Some developers limit this kind of damaging flow by using nature-based engineering principles, such as “ponding” water to intercept it and slow it down; spreading flows out more widely to reduce the water’s speed; and designing swales, or sunken spots, that allow water to sink into the ground. Beaver wetlands do all of these things, only better. Research in the United Kingdom has documented that beaver activity can reduce the flow of floodwaters from farmlands by up to 30%.
Beaver meadows and wetlands also help cool the ground around and beneath them. Wet soil in these zones contains a lot of organic matter from buried and decayed plants, which holds onto moisture longer than soil formed only from rocks and minerals. In my wetland research, I have found that after a storm, water entering the ground passes through pure mineral sand in hours to days but can remain in soils that are 80%-90% organic matter for as long as a month.
Cool, wet soil also serves as a buffer against wildfires. Recent studies in the western U.S. have found that vegetation in beaver-dammed river corridors is more fire-resistant than in areas without beavers because it is well watered and lush, so it doesn’t burn as easily. As a result, areas near beaver dams provide temporary refuge for wildlife when surrounding areas burn.
Making room for beavers
The ecological services that beavers provide are most valuable in zones where nobody minds if the landscape changes.
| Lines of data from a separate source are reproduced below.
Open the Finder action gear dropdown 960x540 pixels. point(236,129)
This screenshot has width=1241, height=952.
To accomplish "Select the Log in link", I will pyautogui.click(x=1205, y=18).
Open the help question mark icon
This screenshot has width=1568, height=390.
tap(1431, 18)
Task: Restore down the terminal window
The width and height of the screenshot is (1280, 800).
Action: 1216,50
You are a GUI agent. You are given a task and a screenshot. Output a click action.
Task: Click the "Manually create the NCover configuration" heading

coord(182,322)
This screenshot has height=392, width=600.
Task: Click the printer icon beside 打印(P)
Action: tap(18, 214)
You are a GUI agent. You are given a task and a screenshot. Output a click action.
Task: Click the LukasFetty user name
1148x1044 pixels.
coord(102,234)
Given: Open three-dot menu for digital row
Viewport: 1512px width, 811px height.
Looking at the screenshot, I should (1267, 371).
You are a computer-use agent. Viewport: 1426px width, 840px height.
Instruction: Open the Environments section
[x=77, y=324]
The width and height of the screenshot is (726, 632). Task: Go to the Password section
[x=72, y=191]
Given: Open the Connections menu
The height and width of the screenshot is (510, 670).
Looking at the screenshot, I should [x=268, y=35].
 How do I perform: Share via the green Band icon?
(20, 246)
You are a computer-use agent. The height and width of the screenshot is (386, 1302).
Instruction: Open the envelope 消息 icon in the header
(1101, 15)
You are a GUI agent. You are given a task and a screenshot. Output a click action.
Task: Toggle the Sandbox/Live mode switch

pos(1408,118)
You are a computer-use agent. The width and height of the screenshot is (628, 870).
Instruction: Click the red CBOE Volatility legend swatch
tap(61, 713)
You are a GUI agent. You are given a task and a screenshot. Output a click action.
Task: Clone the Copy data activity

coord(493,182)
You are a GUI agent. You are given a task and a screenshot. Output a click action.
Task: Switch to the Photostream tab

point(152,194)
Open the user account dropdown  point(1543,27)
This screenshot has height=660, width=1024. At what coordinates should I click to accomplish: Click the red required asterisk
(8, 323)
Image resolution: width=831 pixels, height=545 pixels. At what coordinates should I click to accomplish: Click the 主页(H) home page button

But in the densely developed eastern U.S., where I work, it’s hard to find open areas where beaver ponds can spread out without flooding ditches or roads. Beavers also topple expensive landscaped trees and will feed on some cultivated crops, such as corn and soybeans.
Beavers are frequently blamed for flooding in developed areas, even though the real problem often is road design, not beaver dams. In such cases, removing the beavers doesn’t solve the problem.
Culvert guards, fences, and other exclusion devices can keep beavers a safe distance from infrastructure and maintain pond heights at a level that won’t flood adjoining areas. Road crossings over streams that are designed to let fish and other aquatic animals through instead of blocking them are beaver-friendly and will be resilient to climate change and extreme precipitation events. If these structures are large enough to let debris pass through, then beavers will build dams upstream instead, which can help catch floodwaters.
A growing body of research shows that setting aside pockets of land for beavers is good for wetland ecosystems, biodiversity, and rivers. I believe we can learn from beavers’ water management skills, coexist with them in our landscapes, and incorporate their natural engineering in response to weather and precipitation patterns disrupted by climate change.